Rachel Tucker knows it’s fairly uncommon for a 23-year-old investor to turn to an adviser for help investing, but she’s glad that she uses one.
The strategist has access to her financial adviser through her dad, who instilled the values of investing in her from an early age.
When Tucker got her first full-time job at 21, she knew she wanted to begin investing, and she turned to her adviser for support.
"The way that he helps me is he asked me, ‘What types of patterns do you see in the world?... Where do you see growth in the next five years?’ And I told him, ‘I see growth in electric vehicles, in clean energy, artificial intelligence and health,’” Tucker told Yahoo Finance.
From there, he recommended a few ETFs and individual stocks that aligned with those trends.
“That was really cool, that made me feel like I was having an input but also that my job and my smarts were future-proofing me against failure.”
Her relationship with her adviser is a collaboration, where she will go to him with her own ideas and suggestions and he’ll hone in on them to find the best stock or ETF to meet her goals.
WATCH: Where to invest after COVID-19.
He’ll also check in with her to let her know about the opportunities he’s seeing, to find out if she’s interested.
“I get a lot of value from him, which is great. I don’t know anyone at my age who has access to a financial adviser, so I’m very lucky,” she said.
She believes she’ll maintain the relationship for at least the next decade as she goes to him for advice on her superannuation and property.
What does Rachel invest in and why?
Tucker invests mainly across ETFs, with a few direct shares thrown in.
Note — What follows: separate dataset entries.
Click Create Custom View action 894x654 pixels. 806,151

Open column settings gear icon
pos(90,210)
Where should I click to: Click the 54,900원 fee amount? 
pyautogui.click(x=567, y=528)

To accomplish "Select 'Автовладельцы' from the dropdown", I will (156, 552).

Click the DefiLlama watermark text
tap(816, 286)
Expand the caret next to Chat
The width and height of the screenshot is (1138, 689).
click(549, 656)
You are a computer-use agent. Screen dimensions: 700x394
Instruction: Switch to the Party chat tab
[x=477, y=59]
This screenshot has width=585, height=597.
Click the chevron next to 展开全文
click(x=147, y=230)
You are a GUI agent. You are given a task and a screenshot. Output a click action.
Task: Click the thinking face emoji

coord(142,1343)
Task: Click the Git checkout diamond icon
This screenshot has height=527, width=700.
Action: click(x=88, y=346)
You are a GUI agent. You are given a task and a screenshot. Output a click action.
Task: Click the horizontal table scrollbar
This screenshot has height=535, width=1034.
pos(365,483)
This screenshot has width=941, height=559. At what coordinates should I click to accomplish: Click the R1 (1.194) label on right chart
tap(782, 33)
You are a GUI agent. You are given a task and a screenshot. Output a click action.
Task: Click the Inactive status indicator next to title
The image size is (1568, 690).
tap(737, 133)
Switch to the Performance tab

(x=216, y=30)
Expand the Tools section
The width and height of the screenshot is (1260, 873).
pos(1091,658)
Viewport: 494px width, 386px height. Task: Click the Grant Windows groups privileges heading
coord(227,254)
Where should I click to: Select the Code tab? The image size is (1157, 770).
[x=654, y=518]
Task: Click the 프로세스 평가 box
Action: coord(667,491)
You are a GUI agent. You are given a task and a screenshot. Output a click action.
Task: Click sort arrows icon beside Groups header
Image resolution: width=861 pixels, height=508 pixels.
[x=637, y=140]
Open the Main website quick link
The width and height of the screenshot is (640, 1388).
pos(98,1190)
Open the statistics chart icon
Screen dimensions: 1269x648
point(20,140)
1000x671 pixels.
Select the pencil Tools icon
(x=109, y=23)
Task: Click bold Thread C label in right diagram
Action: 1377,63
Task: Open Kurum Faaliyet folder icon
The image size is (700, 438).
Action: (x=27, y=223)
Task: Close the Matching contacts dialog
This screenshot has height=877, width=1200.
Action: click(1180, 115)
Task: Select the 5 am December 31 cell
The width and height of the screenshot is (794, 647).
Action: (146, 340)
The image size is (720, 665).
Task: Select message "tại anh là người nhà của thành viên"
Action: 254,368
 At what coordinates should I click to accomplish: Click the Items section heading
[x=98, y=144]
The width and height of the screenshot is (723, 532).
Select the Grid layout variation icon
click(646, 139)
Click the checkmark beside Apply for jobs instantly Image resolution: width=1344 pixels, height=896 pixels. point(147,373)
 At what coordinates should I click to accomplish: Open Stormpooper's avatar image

She’s not alone: according to Stake’s recently released Next Gen Investor Research, stocks and investments remain the most popular form of investment among young people, followed by cryptocurrency and property.
Young women are also less likely to invest in crypto than their male counterparts, but renewable energy is a popular theme for both groups.
Most of her shares are long-term buys, with Tucker hoping they’ll deliver significant returns over the long run.
So far, she’s made around 15 per cent in profit, which she’s pleased with.
Best piece of advice
The best thing Tucker has learnt from her adviser is to simply start investing.
“Cash is actually more dangerous to hold than investments. I hate being liquid because I love shopping. I can almost guarantee that that is a common thing for young women who maybe have a healthy income and have lots of money to spend, particularly at the moment when they're not spending it on much else,” she said.
“I think it’s absolutely safer and it works harder for you than when it's tucked away in investments rather than in your bank account or invested in things that really have little value.”
Her second tip she’s picked up from her adviser is an understanding that investing can be fun as it allows her to use her brain in a new way.
“You can use your brain and you can also use your heart which is really cool. If you're really into fitness, or you're really into travel, you can actually actively invest in brands that you know and love.
“I think it's a really great way to train your brain.”